While Anthony refuses to divulge just how much his new unit cost, he is confident it is a good investment for the future. “We wouldn’t be here if it wasn’t profitable. What we’ve done here is cost-effective, but it wouldn’t work for everyone. We needed a large unit for greater income and economies of scale – and it’s just not practical to milk 1000 cows three times a day unless they are kept indoors.”

Not content with running a profitable dairy, the Wills family also runs a large commercial partridge shoot, rents out part of the dairy office as a conference room and shows about 2000 visitors around the farm each year.

Anthony now wants to develop the farm’s infrastructure to further cut costs and possibly produce carbon-neutral milk. “We’re aiming to have a completely recyclable dairy – it’s amazing what we waste at the moment. If we could harness everything a cow produces it would be wonderful.”

The farm already produces all its own cereals and forage and recycles 3.5m gallons of rainwater a year to provide drinking water for all cows. Water from the dairy’s plate cooler is also used for drinking water or washing down.

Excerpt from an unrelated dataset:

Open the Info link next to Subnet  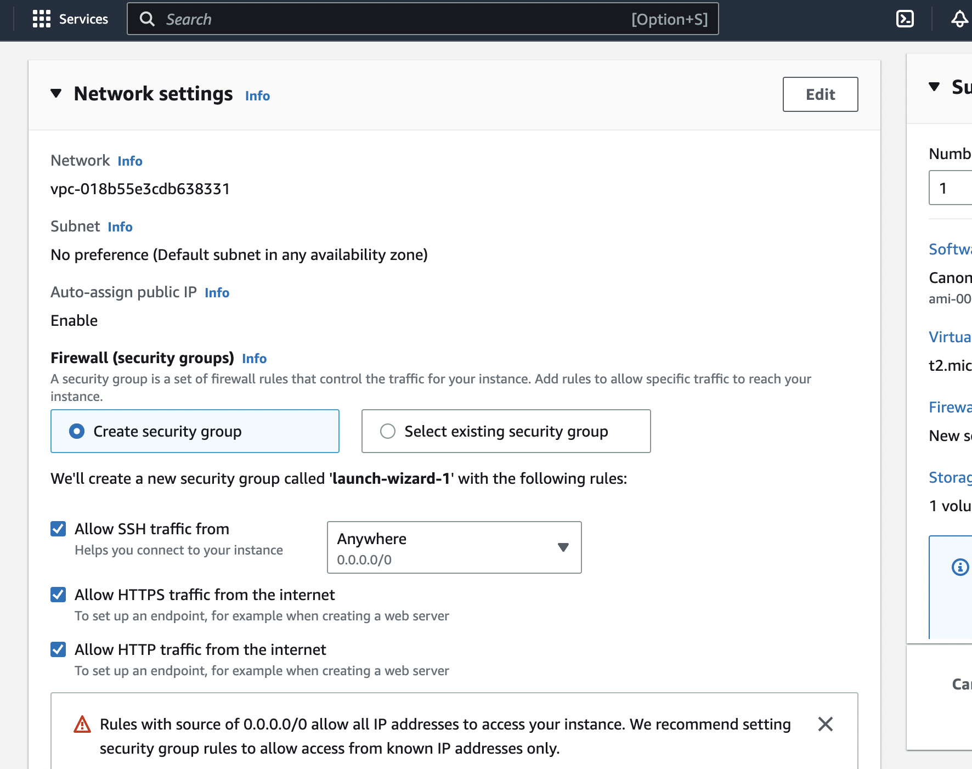point(120,227)
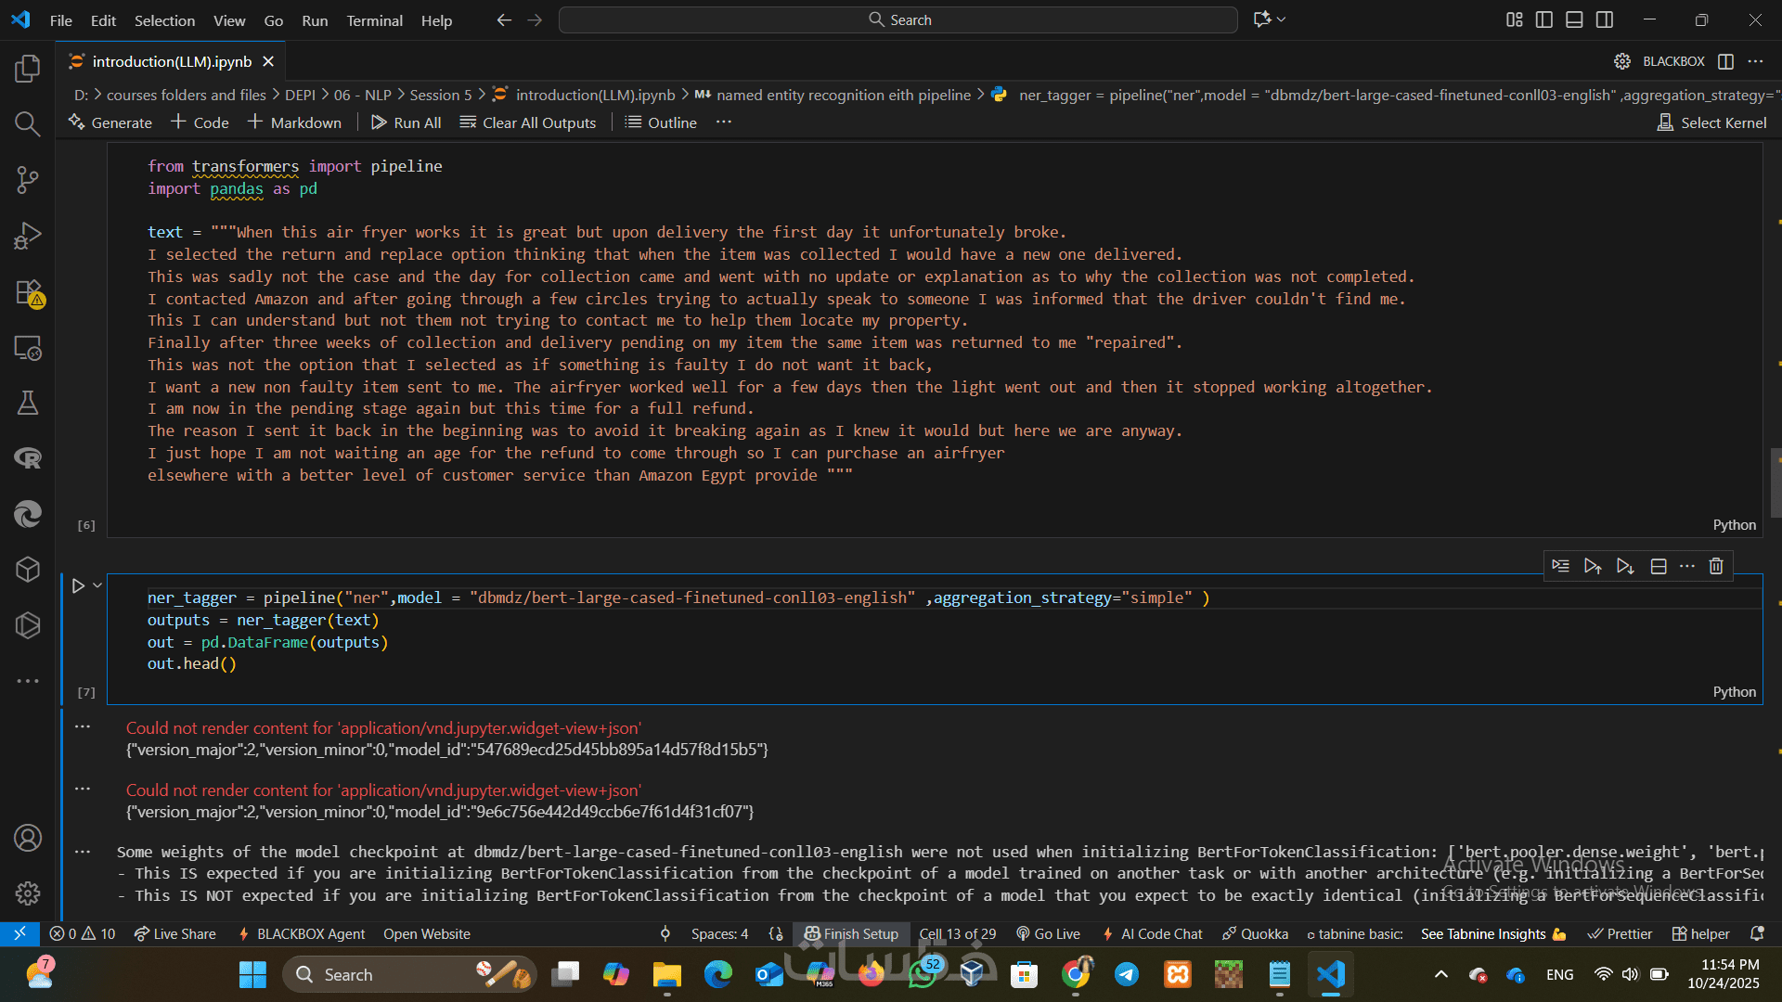Viewport: 1782px width, 1002px height.
Task: Select the introduction(LLM).ipynb tab
Action: tap(172, 61)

All dirty water is collected and put through a separator – the liquids from which go through three settling lagoons before being used to flush the yards again.

The solids are composted using a £38,000 French composter, with half spread on the 749ha (1850 acres) of arable and pasture land and the other half about to be allocated as cubicle bedding. “We’re phasing out the sea sand bedding now and will use compost instead. It will save us £45,000 a year in sand and the savings on the wear of the machinery will be immense. The compost can then be recycled and used again.”

Anthony hopes to install an anaerobic digester over the next 18-24 months, which would generate electricity to be sold onto the National Grid, and heat, which would be used in the dairy. “The subsidies for renewable energy are looking quite attractive and we will go and have a look at some USA plants this year. We’re even looking at ways to clean the methane and use it for mains gas rather than convert it to electricity, which is an inefficient process.”

Investment

With further herd expansion looking likely – the parlour can cope with 2000 cows – Anthony is looking to invest up to £1m in a 1MW digester. “The greater the investment and the more cows we have, the bigger the output. We hope to be up and running by spring 2009,” he says.

“It’s a really exciting avenue, having a 2000 cow unit that produces two-to-three times more heat and electricity than it requires, as well as enough nutrients for all the crops. This is the only way we can be sustainable – and I think the future on a well run dairy is still looking optimistic.”